It was the nation's best idea, Ken Burns, says: the national parks system.

It was the nation's best idea, Ken Burns, says: the national parks system.

Americans can appreciate the 58 parks for their majesty and for the once-revolutionary concept of setting aside the country's most precious natural resources for all citizens to use, he says. Their histories unfold in the documentarian's latest series, starting tonight on PBS.

Many people who visit a park have a very personal connection — just like Burns.

Burns, partner Dayton Duncan and their company worked for 10 years on the 12-hour series. Toward the end, Burns spent five days working in the Yosemite national park.

He looked forward to rest when it was over, but couldn't sleep: Burns' memory drifted back to 1959, when he was 6 and his father took him to Shenandoah National Park in Virginia. His mother was dying of cancer at the time.

"I could remember what his hand felt like when he took me for a walk in the park," he recalls. "I could remember the songs he sang. I was given back that experience. When this amazing moment happened it was deeply spiritual."

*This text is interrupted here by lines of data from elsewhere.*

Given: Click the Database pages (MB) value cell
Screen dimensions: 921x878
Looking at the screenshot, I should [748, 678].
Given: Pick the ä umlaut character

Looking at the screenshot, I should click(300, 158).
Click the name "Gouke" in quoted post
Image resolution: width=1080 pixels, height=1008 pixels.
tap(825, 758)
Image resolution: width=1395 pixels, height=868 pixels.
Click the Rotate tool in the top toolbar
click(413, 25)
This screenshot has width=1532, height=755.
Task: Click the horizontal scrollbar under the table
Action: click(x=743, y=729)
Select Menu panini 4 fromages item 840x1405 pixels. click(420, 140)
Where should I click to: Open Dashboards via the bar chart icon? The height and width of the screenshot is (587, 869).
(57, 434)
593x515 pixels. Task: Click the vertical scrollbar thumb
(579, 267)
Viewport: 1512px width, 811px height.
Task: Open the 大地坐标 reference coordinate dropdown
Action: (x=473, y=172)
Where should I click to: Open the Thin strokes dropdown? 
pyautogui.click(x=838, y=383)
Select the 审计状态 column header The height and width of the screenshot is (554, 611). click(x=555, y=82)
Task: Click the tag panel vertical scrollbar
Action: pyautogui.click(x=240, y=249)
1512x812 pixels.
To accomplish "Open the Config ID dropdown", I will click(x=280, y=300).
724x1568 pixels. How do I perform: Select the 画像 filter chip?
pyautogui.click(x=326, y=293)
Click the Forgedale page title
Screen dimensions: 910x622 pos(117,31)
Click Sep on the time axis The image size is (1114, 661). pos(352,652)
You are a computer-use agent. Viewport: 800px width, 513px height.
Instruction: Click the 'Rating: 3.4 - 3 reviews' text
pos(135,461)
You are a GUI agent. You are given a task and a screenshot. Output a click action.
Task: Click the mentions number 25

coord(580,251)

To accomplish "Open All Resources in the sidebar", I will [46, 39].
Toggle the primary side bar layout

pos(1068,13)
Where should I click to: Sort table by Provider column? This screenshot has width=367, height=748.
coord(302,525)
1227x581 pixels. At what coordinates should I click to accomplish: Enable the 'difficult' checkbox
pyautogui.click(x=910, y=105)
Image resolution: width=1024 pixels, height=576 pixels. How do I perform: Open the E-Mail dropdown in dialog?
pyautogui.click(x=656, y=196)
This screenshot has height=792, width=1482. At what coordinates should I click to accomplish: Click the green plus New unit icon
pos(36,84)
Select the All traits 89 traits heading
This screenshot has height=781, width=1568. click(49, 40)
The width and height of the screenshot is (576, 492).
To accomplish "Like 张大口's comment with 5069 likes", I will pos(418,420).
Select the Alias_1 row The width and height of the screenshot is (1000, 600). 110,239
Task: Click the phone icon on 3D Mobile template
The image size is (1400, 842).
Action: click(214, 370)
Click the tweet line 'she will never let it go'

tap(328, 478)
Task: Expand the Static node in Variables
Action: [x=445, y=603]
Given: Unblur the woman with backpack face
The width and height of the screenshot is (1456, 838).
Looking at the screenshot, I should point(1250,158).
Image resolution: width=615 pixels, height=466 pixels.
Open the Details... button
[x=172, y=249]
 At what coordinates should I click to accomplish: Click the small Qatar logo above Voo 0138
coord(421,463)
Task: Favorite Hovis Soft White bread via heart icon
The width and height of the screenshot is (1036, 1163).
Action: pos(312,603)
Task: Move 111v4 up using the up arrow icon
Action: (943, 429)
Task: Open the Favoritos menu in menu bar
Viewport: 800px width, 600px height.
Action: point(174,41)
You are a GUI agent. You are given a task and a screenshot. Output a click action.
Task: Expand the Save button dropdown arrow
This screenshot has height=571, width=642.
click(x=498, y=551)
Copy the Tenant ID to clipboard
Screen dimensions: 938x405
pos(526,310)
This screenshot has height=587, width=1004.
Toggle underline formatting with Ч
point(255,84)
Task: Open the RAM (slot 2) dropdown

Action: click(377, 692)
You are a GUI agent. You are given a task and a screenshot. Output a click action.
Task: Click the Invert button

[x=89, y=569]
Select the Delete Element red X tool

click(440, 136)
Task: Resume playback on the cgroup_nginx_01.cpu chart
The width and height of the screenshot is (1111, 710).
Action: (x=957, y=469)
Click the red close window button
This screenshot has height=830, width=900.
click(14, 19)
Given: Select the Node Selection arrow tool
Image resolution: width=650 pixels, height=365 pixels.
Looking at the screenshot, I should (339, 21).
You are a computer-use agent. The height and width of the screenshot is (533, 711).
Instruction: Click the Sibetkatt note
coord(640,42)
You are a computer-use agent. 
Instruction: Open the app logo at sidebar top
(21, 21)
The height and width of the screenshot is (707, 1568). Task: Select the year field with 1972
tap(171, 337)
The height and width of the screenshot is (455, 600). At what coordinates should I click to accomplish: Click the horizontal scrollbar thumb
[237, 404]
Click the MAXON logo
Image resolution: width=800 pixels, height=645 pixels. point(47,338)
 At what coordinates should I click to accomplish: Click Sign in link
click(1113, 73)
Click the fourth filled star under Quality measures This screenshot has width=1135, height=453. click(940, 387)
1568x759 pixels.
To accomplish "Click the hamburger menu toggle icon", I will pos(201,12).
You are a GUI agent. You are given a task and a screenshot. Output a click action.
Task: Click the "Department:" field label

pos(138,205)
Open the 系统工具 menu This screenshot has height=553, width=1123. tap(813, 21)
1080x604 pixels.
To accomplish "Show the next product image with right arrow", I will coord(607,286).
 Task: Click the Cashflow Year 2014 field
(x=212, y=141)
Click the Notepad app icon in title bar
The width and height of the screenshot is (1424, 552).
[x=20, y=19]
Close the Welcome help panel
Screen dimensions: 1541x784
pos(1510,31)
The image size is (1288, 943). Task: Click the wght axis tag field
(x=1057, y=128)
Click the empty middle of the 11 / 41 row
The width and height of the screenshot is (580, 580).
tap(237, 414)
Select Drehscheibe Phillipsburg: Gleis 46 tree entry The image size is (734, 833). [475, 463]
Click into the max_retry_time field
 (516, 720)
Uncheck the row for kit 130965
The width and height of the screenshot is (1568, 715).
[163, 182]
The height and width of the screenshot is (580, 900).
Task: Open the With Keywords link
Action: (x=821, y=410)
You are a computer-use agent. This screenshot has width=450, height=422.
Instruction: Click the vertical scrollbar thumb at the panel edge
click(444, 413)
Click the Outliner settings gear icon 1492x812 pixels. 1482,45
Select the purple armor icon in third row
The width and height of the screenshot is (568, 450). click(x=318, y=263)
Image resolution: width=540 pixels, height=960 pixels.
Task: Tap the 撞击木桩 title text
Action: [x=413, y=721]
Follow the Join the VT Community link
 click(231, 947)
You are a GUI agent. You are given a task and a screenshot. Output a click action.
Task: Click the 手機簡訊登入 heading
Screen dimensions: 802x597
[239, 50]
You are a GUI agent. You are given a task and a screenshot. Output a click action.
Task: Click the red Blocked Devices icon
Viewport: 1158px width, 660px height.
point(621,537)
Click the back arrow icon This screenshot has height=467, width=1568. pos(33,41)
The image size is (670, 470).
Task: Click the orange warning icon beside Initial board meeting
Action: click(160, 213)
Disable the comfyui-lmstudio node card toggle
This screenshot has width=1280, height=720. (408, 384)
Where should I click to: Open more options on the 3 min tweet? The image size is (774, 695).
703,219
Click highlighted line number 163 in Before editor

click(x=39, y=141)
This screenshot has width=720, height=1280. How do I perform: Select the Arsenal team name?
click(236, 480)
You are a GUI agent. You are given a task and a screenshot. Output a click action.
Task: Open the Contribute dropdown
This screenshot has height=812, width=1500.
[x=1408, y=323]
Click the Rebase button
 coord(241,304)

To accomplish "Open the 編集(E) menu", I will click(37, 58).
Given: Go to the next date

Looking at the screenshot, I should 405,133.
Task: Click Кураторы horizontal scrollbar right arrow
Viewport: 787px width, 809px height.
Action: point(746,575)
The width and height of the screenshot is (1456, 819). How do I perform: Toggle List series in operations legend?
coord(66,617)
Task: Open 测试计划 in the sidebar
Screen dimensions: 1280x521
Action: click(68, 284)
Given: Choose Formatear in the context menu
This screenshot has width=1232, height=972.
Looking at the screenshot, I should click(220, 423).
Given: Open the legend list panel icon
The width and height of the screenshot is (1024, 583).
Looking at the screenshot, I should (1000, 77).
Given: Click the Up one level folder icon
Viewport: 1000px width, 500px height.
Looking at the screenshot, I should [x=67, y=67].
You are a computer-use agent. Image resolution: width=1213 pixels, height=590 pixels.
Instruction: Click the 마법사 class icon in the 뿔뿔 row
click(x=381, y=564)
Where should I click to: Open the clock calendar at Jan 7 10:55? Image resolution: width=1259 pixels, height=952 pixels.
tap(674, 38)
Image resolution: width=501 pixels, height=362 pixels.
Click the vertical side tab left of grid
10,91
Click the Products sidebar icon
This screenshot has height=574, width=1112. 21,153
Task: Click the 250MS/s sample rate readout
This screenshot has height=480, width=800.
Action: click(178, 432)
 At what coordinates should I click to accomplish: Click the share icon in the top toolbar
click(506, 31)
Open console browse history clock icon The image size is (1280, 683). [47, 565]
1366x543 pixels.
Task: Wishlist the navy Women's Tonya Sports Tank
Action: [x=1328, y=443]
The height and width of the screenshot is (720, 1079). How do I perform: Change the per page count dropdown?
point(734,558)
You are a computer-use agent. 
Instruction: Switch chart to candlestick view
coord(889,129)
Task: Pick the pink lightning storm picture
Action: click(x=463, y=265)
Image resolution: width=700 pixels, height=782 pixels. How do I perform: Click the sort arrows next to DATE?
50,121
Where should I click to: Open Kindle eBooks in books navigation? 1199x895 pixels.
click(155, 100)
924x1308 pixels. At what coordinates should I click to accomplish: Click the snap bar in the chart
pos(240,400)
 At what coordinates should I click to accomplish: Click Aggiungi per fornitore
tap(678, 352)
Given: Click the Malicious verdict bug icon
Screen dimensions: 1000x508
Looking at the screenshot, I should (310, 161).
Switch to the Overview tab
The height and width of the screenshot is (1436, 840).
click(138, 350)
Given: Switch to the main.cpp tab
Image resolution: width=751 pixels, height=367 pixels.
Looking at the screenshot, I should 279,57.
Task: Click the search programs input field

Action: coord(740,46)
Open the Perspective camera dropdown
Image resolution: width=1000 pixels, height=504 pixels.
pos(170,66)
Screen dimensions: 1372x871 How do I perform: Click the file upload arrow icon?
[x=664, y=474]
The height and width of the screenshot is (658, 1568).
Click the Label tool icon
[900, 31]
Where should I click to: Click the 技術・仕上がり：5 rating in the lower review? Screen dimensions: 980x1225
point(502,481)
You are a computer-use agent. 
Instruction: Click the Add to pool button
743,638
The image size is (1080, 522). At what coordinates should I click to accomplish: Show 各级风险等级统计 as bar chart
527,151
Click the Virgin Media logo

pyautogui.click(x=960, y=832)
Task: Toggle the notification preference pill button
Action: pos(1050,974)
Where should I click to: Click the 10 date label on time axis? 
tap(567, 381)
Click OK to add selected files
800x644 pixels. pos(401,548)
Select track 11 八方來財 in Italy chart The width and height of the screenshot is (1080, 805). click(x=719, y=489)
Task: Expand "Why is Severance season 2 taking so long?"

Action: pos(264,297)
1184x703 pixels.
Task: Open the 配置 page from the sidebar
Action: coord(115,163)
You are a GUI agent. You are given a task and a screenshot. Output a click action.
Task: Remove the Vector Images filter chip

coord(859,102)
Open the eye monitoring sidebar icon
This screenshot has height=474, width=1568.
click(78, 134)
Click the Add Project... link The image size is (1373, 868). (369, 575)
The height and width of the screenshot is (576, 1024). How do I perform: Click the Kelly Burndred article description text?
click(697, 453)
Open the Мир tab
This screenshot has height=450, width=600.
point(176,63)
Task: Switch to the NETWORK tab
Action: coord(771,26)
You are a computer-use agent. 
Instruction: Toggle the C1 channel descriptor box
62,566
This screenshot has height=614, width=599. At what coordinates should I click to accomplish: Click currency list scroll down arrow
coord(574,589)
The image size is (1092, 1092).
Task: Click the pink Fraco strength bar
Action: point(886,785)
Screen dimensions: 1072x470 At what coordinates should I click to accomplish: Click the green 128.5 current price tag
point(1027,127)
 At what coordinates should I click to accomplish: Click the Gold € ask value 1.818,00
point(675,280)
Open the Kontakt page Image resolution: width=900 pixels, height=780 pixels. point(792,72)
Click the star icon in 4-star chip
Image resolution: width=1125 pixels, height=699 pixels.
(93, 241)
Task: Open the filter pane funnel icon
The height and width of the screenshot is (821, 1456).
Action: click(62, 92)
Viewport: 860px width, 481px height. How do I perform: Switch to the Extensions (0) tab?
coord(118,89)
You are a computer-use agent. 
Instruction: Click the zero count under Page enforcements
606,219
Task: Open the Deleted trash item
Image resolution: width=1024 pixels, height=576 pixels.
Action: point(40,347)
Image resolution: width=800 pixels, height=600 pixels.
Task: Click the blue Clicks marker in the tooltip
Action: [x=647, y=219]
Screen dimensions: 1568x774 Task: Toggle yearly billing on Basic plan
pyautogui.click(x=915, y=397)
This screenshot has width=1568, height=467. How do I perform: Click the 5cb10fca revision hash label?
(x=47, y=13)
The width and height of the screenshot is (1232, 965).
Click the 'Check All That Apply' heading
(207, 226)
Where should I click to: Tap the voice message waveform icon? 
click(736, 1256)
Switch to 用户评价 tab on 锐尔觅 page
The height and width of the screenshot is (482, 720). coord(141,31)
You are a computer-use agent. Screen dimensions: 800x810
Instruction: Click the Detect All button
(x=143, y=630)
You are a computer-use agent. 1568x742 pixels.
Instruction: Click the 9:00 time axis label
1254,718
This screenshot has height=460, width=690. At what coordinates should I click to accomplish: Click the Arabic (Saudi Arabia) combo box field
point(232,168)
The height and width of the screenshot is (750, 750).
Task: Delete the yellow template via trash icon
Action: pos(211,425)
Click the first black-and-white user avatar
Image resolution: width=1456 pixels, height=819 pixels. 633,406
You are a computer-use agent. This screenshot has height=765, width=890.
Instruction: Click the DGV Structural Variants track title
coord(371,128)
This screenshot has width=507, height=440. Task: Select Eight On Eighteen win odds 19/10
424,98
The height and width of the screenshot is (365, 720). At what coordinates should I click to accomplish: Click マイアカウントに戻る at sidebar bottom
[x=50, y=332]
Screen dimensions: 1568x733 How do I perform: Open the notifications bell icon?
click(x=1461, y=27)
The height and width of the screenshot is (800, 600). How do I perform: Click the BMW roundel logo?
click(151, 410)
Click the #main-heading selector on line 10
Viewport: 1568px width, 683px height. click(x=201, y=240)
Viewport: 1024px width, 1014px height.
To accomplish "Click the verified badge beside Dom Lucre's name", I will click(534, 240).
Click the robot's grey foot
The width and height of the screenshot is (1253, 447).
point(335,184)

He credits Yosemite for the experience.

Big ideas and small adventures were involved in creating the parks. That's perfect for Burns' style, which transports willing viewers into another time and place. He explores the lives of John Muir and Stephen Mather, leaders of land conservation a century ago. But in working with a Nebraska historian on another project, he learned of the lives of Margaret and Edward Gehrke, an ordinary couple that tried to see as many parks as possible, and left behind lovingly curated photo albums of their trips.

"This film is not a travelogue," Burns says. "It is not a nature film. It is a history; it is full of drama and conflict."